TESTO DA LEGGERE
————

Viene il dubbio che il vecchio Sam avesse capito prima di tutti, e meglio di tutti: proprio lui che avrebbe avuto più di un motivo per disprezzare questo tizio catapultato da New York senza esperienza né di recitazione né di colonne sonore. Era la produzione a premere affinché trovasse una particina per questo re della musica dei giovani. Eppure, dopo aver ascoltato Billy, Peckinpah fece qualcosa di più di affidare un ruolo a Dylan. Senza modificare più di tanto lo script – senza pretendere da Dylan doti attoriali che non aveva – lo trasformò in una specie di Coro greco, il perno segreto intorno a cui ruotano i personaggi predestinati e ciechi. È evidente dalla prima scena in cui compare, una specie di apprendista maniscalco che si innamora di Billy, mentre lo sente improvvisare una ballata su quanto è insulsa la piccola città di Lincoln che voleva tenerlo prigioniero. Billy sta evadendo dalla prigione e anche Dylan, da quel momento, evade. Il nome di battaglia che si sceglie, “Alias”, è un’ammissione: non è un cowboy, non è un attore, è solo un’altra faccia di Bob Dylan: una specie di turista, un delegato del pubblico sul set. Potrebbe essere il testimone oculare di tutta la faccenda: tutto il film potrebbe essere una lunghissima versione di Billy. È un’idea brillante, ma Peckinpah a un certo punto si offuscò. C’è una scena in cui il suo alter ego, un Pat Garrett deliberatamente ubriaco, umilia Alias in un emporio costringendolo a leggere le etichette dei barattoli mentre spara ai suoi compari. L’ottanta per cento delle battute di Dylan nel film sono etichette di barattoli. Hai voluto recitare, Bob?
Pat Garrett è stato sguinzagliato
dai boss che ti vogliono impiccato.
Billy… quanto è triste esser braccato
da chi era tuo amico e non lo è più?
Comporre almeno cinque brani strumentali era una scelta tutt’altro che scontata. Peckinpah aveva già un suo compositore di fiducia, e Dylan era abituato a scrivere le canzoni intorno alla sua voce: gli unici strumentali che aveva ammesso nei suoi dischi, fino a quel momento, erano improvvisazioni condotte sulle progressioni più convenzionali possibili: blues o ragtime. Dylan non sa leggere gli spartiti, men che meno scriverli, da cui l’interrogativo: come ha fatto a comporre Bunkhouse o Final Theme? Le avrà canticchiate ai musicisti (come in Wigwam), o fischiettate: è impossibile non immaginarlo mentre prova a dare al flautista Gary Foster istruzioni del tipo, “voglio un’aria che faccia tutututututu….“.

————

RECORD ARCHIVIATI
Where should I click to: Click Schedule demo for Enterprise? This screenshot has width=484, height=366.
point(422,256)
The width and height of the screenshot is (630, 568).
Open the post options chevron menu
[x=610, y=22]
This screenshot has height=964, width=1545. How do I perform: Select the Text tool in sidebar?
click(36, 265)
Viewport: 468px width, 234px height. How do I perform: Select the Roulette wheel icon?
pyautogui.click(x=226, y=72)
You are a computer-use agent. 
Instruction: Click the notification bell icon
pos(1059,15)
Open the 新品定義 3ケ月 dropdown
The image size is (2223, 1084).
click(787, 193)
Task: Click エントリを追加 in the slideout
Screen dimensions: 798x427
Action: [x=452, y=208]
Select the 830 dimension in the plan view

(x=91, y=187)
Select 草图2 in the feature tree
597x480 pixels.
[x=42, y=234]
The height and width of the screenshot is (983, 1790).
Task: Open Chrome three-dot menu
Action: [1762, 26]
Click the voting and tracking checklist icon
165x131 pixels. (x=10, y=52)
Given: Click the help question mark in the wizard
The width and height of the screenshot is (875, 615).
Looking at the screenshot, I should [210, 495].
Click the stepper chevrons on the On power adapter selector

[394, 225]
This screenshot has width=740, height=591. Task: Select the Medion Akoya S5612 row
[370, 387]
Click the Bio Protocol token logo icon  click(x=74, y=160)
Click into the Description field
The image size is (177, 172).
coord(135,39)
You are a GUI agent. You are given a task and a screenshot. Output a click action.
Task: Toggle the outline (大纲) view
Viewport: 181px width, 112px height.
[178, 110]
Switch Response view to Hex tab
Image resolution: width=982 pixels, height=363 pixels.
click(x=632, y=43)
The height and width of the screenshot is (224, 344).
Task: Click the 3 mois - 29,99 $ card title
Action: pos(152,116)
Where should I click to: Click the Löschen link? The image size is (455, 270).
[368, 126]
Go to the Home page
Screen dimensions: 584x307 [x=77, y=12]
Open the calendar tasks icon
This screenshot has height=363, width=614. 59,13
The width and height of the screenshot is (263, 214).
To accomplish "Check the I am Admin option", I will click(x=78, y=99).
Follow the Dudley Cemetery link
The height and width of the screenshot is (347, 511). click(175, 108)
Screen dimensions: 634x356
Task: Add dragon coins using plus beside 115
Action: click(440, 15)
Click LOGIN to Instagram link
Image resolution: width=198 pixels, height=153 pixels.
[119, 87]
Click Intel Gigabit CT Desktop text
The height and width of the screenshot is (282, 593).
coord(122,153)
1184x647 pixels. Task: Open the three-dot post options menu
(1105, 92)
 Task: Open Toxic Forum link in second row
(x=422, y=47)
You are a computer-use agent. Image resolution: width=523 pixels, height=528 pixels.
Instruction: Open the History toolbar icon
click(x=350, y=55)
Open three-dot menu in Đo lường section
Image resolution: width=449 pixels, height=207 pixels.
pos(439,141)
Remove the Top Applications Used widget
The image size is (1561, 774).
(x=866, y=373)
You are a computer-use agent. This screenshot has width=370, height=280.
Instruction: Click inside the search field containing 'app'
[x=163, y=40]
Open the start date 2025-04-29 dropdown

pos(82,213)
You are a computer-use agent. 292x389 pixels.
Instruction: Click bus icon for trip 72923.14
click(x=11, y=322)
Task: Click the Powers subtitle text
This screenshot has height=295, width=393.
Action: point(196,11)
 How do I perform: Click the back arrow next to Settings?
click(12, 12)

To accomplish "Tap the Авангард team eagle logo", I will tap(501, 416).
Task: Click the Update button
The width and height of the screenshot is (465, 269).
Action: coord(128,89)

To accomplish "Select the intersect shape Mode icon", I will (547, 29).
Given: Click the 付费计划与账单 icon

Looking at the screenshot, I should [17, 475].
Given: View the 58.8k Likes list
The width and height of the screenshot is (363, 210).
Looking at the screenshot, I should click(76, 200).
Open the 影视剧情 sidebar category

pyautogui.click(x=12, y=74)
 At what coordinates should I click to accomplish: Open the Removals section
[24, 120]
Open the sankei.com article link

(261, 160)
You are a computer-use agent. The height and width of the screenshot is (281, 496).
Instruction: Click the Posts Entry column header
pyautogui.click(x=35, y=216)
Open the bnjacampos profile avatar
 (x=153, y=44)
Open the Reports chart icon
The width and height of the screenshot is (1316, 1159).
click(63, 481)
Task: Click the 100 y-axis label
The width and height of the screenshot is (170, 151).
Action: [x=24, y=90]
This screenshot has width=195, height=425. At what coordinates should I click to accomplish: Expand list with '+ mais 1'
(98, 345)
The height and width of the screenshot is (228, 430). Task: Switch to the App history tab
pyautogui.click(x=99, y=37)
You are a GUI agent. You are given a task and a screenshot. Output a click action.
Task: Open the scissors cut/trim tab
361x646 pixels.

————

COMPITI RICHIESTI
- a) Indica se ciascuna affermazione concorda con il testo su Dylan e Peckinpah, rispondendo sì o no e citando le parole decisive del testo: (i) Dylan sapeva leggere gli spartiti; (ii) il personaggio di Dylan si sceglie il nome "Alias"; (iii) l'ottanta per cento delle battute di Dylan nel film sono etichette di barattoli.
- b) Modifica le righe dei record a partire da quella contenente "The width and height of the screenshot is (263, 214)." fino a quella contenente "will click(x=78, y=99).", entrambe incluse, sostituendo "Admin" con "Editor" e lasciando invariato tutto il resto; riporta soltanto queste righe.
Il testo e i record hanno origini diverse.

RISULTATI PER COMPITO
- a)
(i) No: «Dylan non sa leggere gli spartiti, men che meno scriverli»
(ii) Sì: «Il nome di battaglia che si sceglie, “Alias”, è un’ammissione»
(iii) Sì: «L’ottanta per cento delle battute di Dylan nel film sono etichette di barattoli»

- b)
The width and height of the screenshot is (263, 214).
To accomplish "Check the I am Editor option", I will click(x=78, y=99).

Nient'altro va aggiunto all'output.